Does anyone know of a manufacturer who produces an ultra thin bezel TV in a 50" size?

I have space limitations to deal with, but if I can find a thin bezel model (perhaps minus tuner/speakers) a 50 incher should fit.

Sony has a 52" LCD that would almost fit, but not quite. Now, if only Sony made a 50" model.


----------



## lcaillo (May 2, 2006)

The thinnest bezel sets that I have seen have been Sony and Mitsubishi sets. I don't think either has a 50", however.


----------



## Deezer (Sep 3, 2008)

I believe samsung has a very then plasma,the newr pn50b860 and pn50b850 models.

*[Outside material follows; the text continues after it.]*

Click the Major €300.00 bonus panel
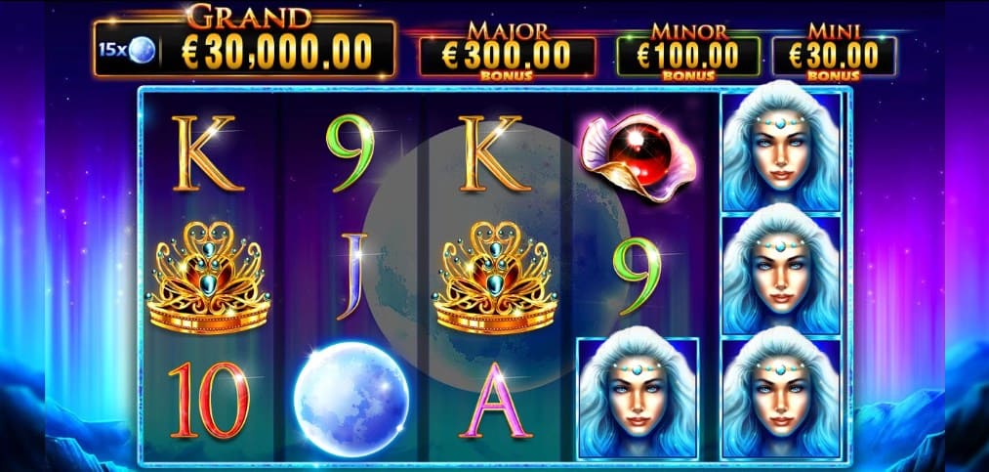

http://images.google.com/imgres?img...sung&hl=en&rlz=1T4GGLL_enUS343US343&sa=N&um=1


----------



## lcaillo (May 2, 2006)

What he is looking for is a thin bezel, not the thickness of the set.


----------



## Deezer (Sep 3, 2008)

Sorry,my mistake.


----------



## lcaillo (May 2, 2006)

Even a mistaken attempt to help bumps the thread, so maybe someone who has run across a set that would work for him will see it and respond.


----------



## Andre (Feb 15, 2010)

Just wondering if it would be possible to use the Samsung 460UT professional display as a home HDTV. It has a bezel that is only a few mm thick. If it is possible to use such a display, what additional pieces of equipment would you need? Just a cable box?


----------



## lcaillo (May 2, 2006)

Those sets are 768 line sets and would not be the best choice for a home display, though you could use it. Seems like a very pricey poor alternative, and at 46 inches you can likely find something else that would fit.


----------